I am reading a book where it proves Hoeffding's inequality for symmetric Bernoulli distribution (r.v $X$ takes values -1 or 1 with probabilities $\frac{1}{2}$ each.
The theorem says:
Let $X_1, X_2, \dots, X_N$ be independent symmetric Bernoulli random variables, and let $a = (a_1, \dots, a_N) \in \mathbb{R}^N$. Then for any $t \geq 0$ we have
$$ \mathbb{P} \left\{ \sum_{i=1}^{N} a_i X_i \geq t \right\} \leq \exp\left(- \frac{t^2}{2||a ||^2_2}\right)$$
The proof begins with: "We can assume without loss of generality that $||a||_2 = 1$. I have some vague understanding of why we can assume this WLOG but struggling to communicate it in concrete way. For now, my thought process is following:
We can divide both side inside LHS by $||a||_2$ and write the above inequality as following:
$$\mathbb{P} \left\{ \sum_{i=1}^{N} \frac{a_i}{||a||_2} X_i \geq \frac{t}{||a||_2} \right\} \leq \exp\left(- \frac{1}{2}\left(\frac{t}{||a||}\right)^2\right)$$
Substituting $\frac{a_i}{||a||_2} = b_i$ and $t' = \frac{t}{||a||}$, we get following:
$$ \mathbb{P} \left\{ \sum_{i=1}^{N} b_i X_i \geq t' \right\} \leq \exp\left(- \frac{t'^2}{2}\right)$$
But verbally how should I explain why this WLOG is valid?hoe
Best Answer
Suppose that the inequality $$ \tag{*}\mathbb{P} \left\{ \sum_{i=1}^{N} a_i X_i \geq t \right\} \leq \exp\left(- \frac{t^2}{2 }\right) $$ holds for all $t\geq 0$ and all $a_1,\dots,a_N$ such that $\sum_{i=1}^Na_i^2=1$.

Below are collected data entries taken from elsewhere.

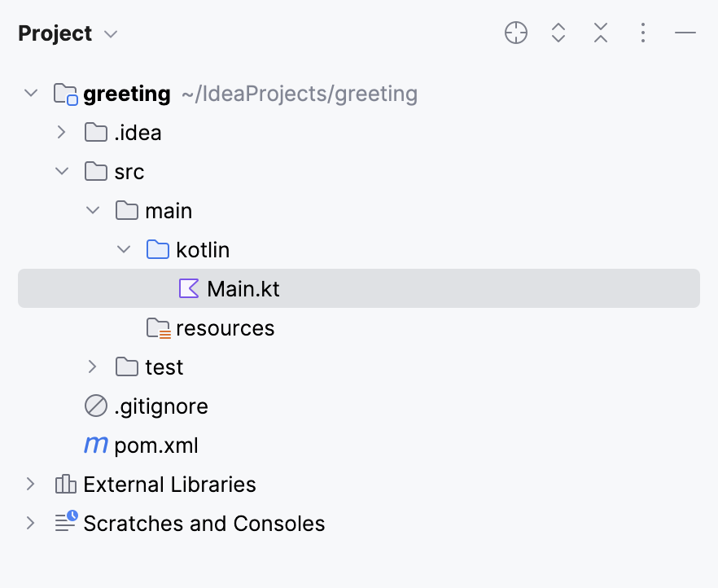Expand the test folder
This screenshot has height=588, width=718.
tap(92, 366)
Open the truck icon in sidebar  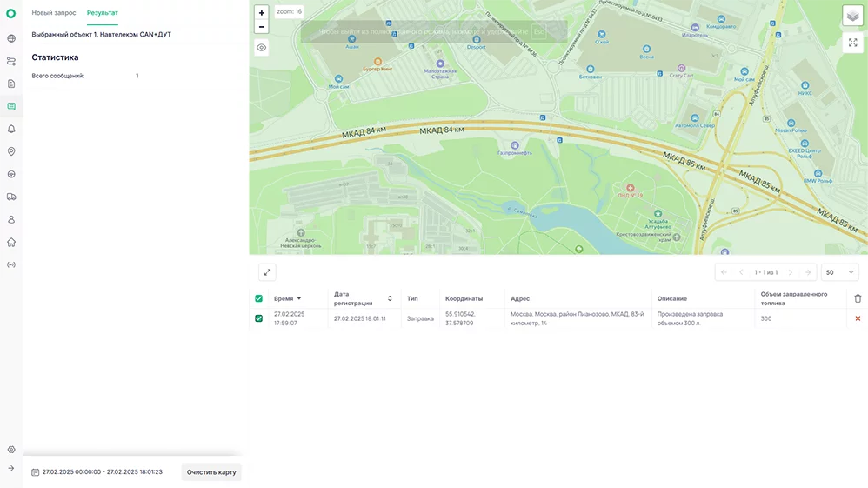(11, 197)
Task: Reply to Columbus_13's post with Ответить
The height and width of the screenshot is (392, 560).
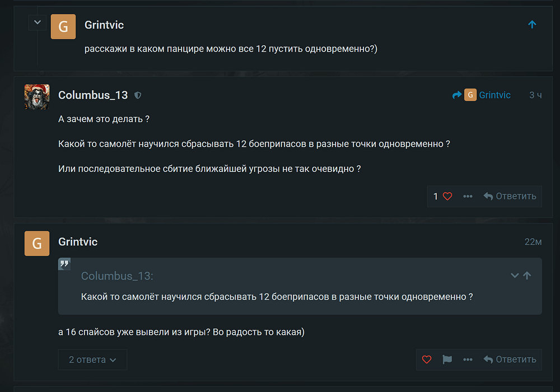Action: pos(510,197)
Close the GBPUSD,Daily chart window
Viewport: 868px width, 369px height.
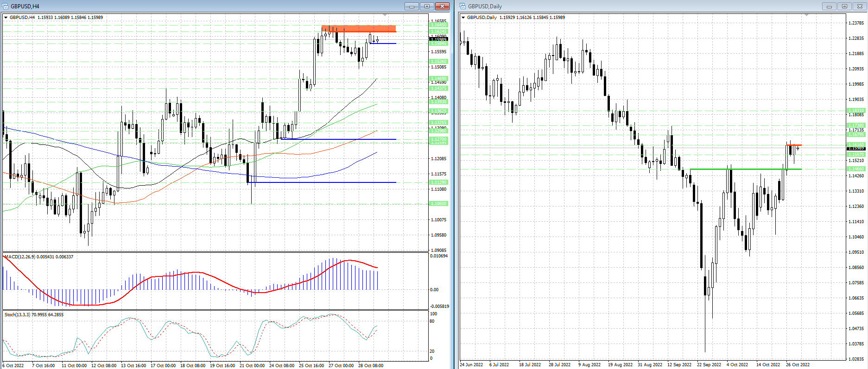tap(860, 6)
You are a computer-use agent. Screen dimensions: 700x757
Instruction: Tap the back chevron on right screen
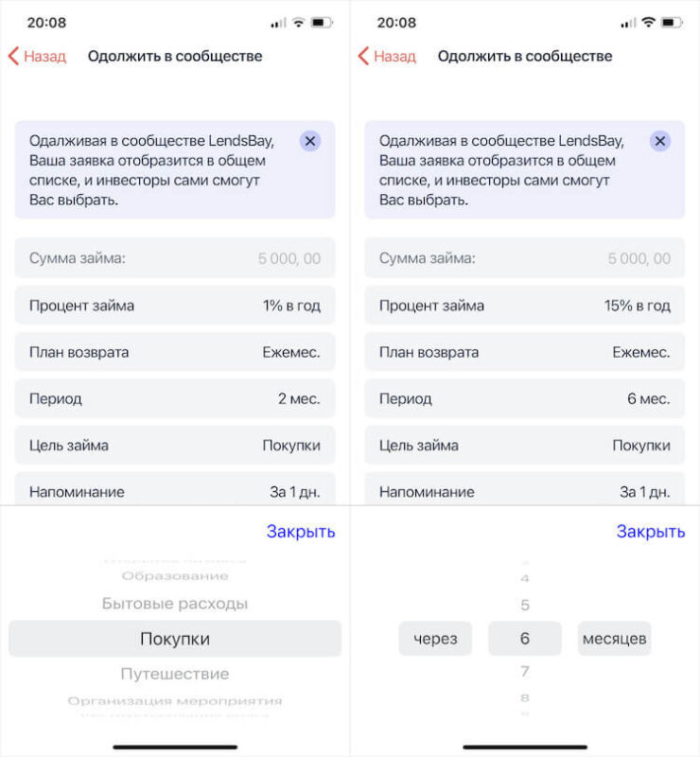tap(363, 56)
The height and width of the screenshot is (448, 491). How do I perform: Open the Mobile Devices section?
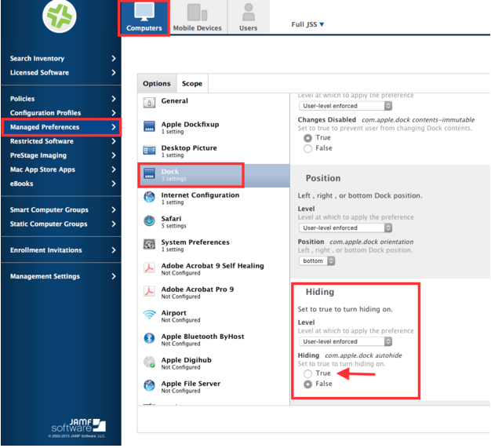point(198,18)
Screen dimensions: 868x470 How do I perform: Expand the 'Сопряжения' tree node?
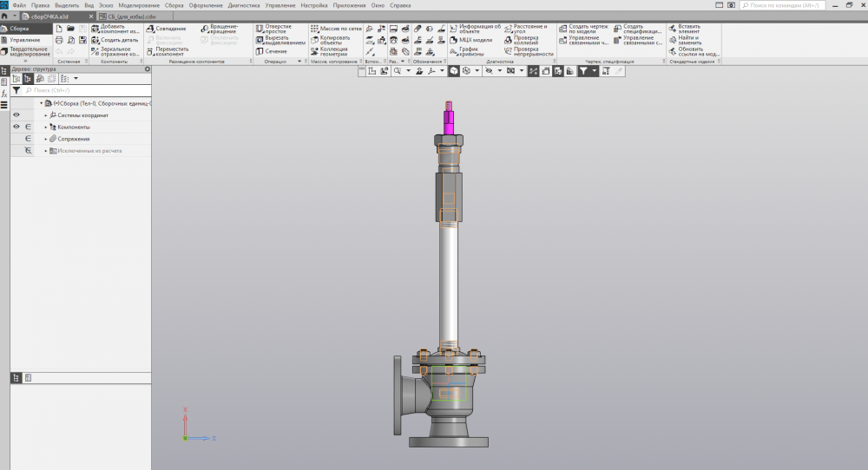46,139
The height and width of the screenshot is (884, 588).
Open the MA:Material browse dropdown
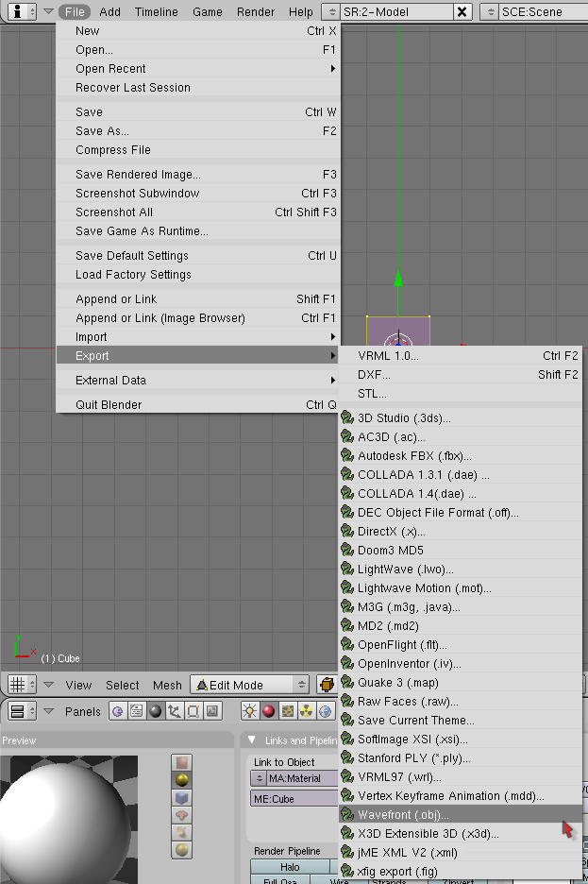pos(259,778)
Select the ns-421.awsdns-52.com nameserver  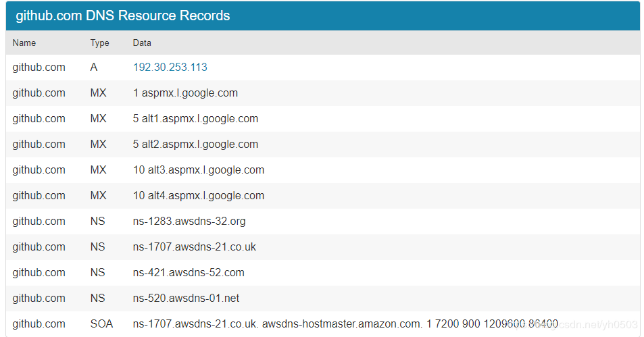click(189, 273)
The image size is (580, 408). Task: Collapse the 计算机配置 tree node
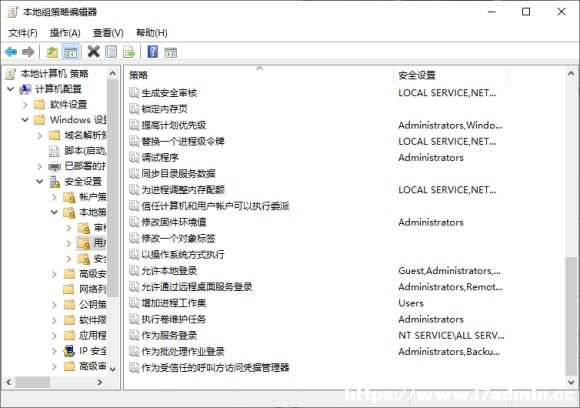click(11, 89)
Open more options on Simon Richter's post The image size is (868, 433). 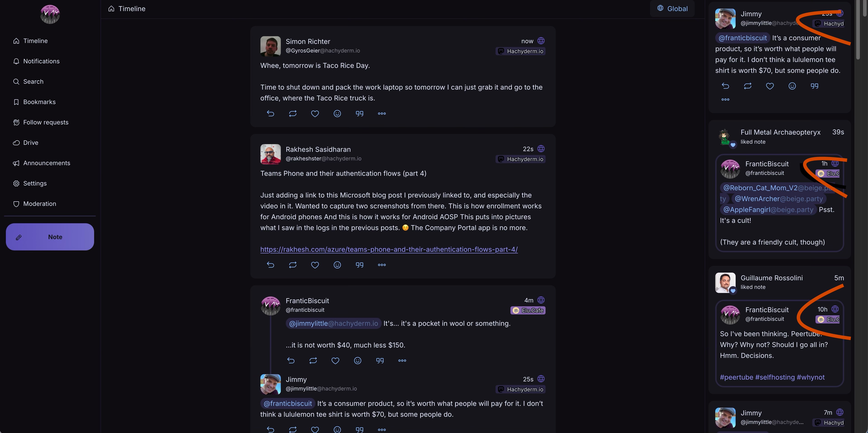pyautogui.click(x=381, y=114)
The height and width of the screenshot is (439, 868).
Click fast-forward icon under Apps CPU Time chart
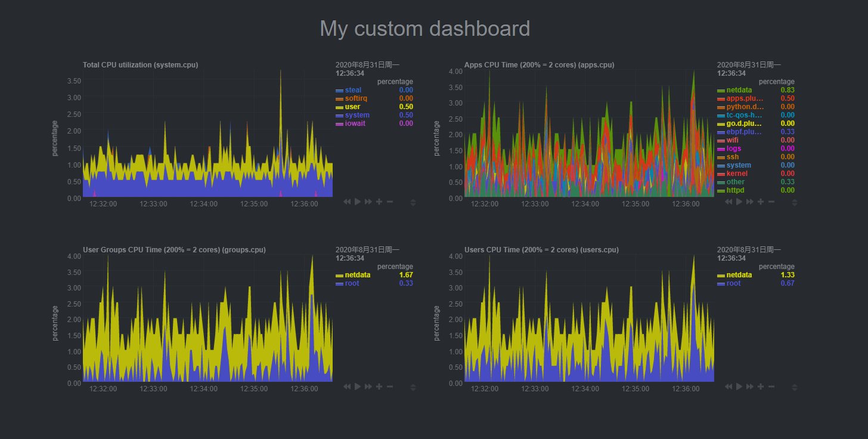(750, 202)
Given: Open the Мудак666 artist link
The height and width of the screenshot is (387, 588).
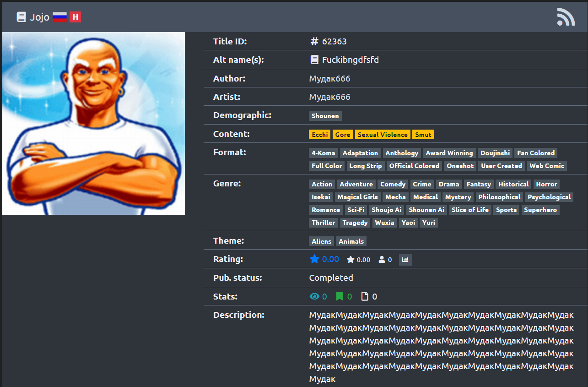Looking at the screenshot, I should point(329,97).
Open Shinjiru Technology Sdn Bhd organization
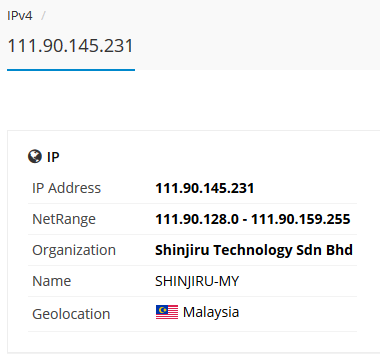380x360 pixels. pos(254,250)
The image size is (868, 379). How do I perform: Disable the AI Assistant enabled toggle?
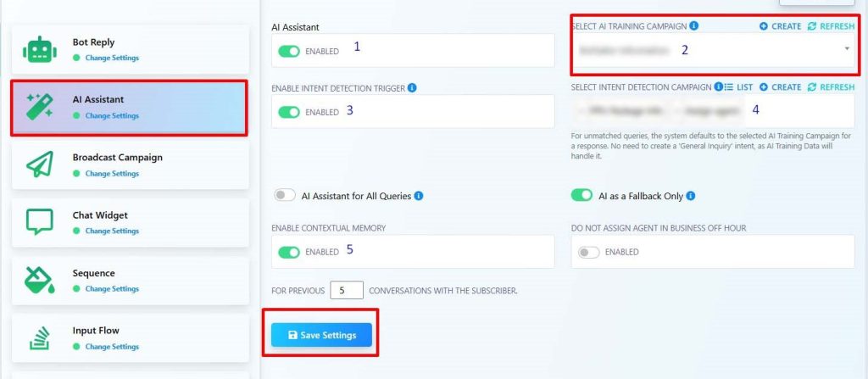pos(289,51)
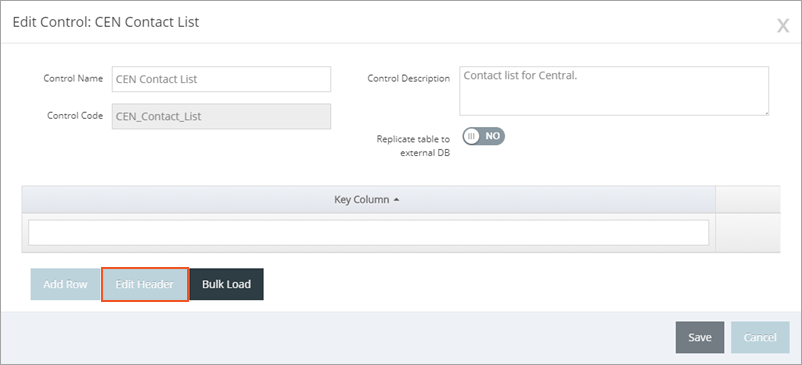Click the empty Key Column row input
The width and height of the screenshot is (802, 365).
tap(368, 233)
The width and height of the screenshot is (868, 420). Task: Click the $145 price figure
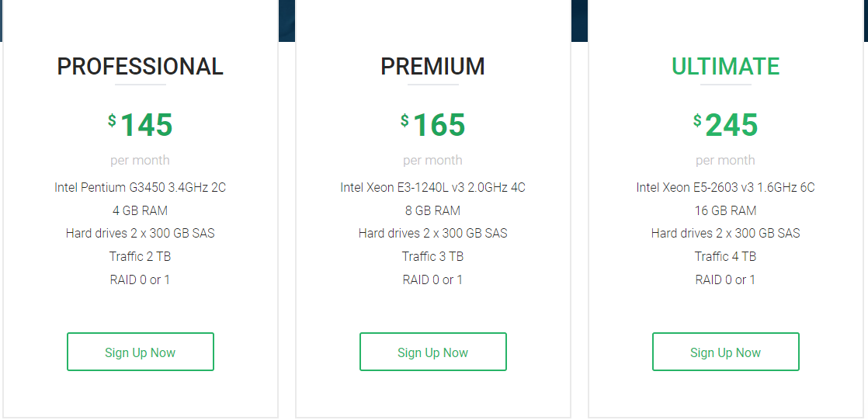(141, 125)
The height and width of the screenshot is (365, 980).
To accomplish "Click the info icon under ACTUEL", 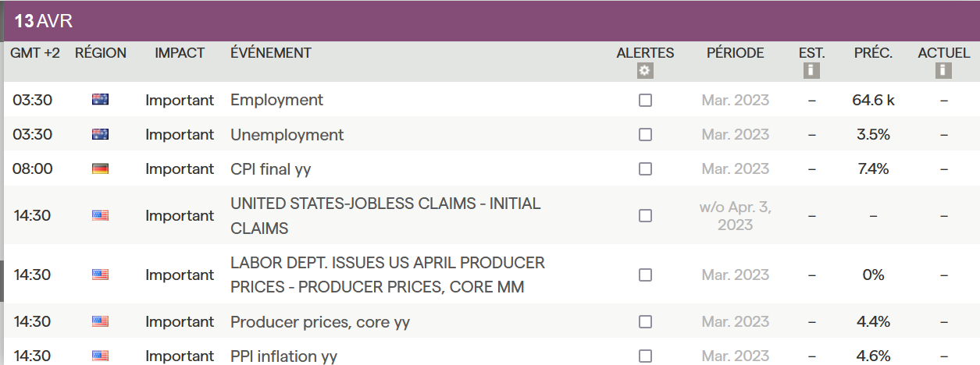I will click(x=943, y=71).
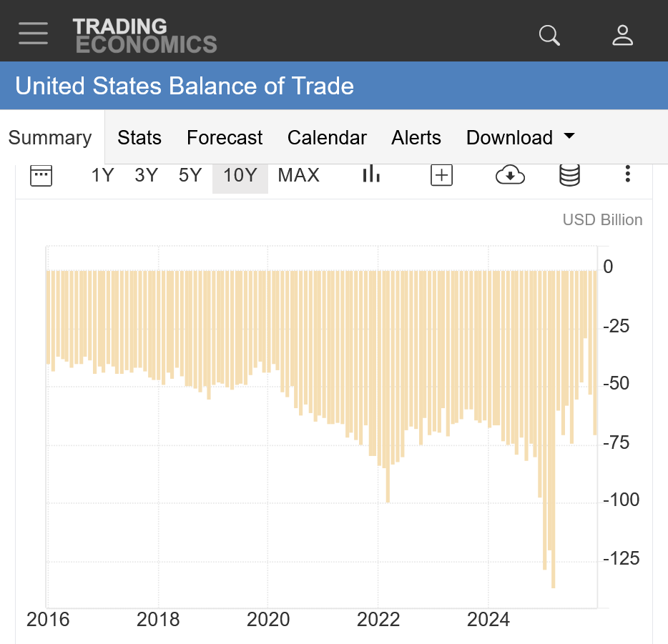Open the three-dot more options menu
The width and height of the screenshot is (668, 644).
pyautogui.click(x=627, y=174)
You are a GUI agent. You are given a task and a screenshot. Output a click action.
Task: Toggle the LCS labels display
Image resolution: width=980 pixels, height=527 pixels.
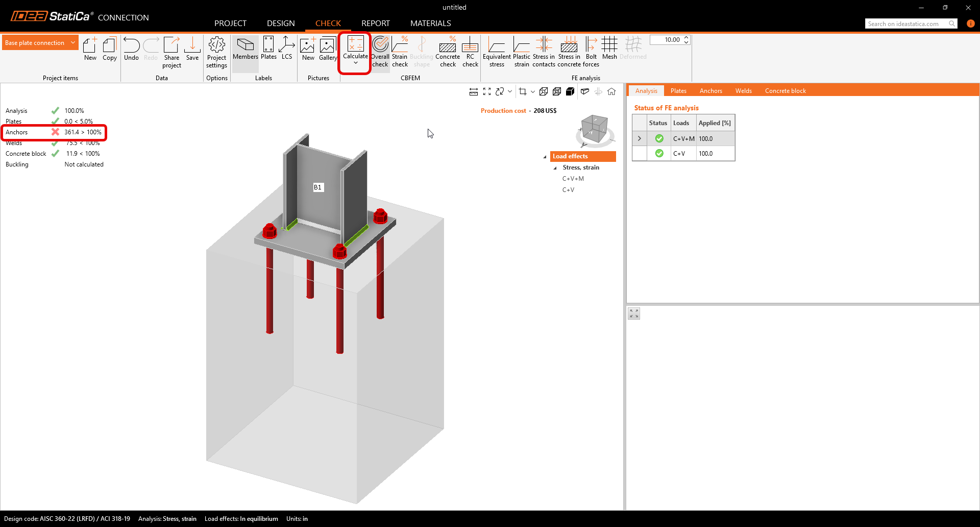287,49
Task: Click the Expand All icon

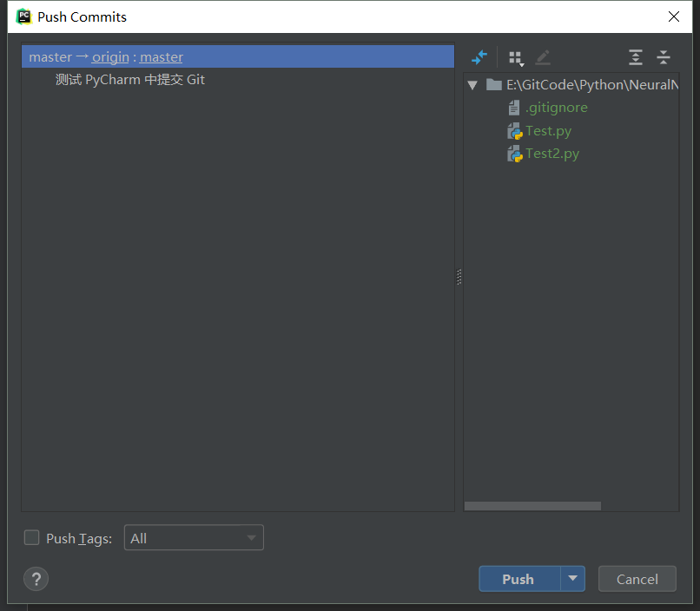Action: pyautogui.click(x=635, y=57)

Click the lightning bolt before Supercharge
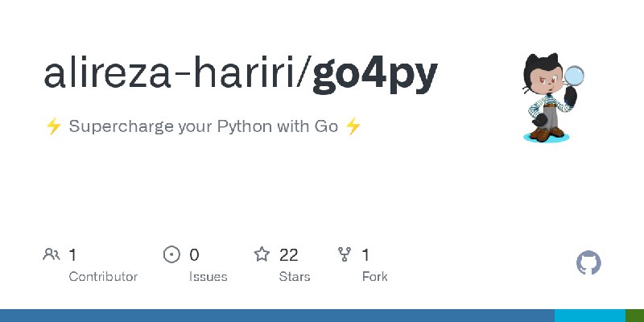(53, 126)
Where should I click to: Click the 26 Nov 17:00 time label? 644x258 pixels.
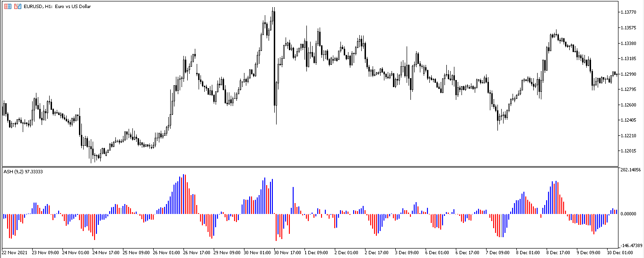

Now let $a_1,\dots,a_N\in\mathbb R$ and $t\gt 0$. We want to prove that
$$\tag{**}\mathbb{P} \left\{ \sum_{i=1}^{N} a_i X_i \geq t \right\} \leq \exp\left(- \frac{t^2}{2||a ||^2_2}\right).$$ If $\sum_{i=1}^Na_i^2=0$, there is nothing to prove, since all the involved terms are zero. If $\sum_{i=1}^Na_i^2\neq 0$, we can indeed (as said in the opening post) deduce (**) from (*) by applying the latter inequality to $\widetilde{a_i}=a_i/\sqrt{\sum_{j=1}^Na_j^2}$ and $ \widetilde{ t}=t/\sqrt{\sum_{j=1}^Na_j^2}$.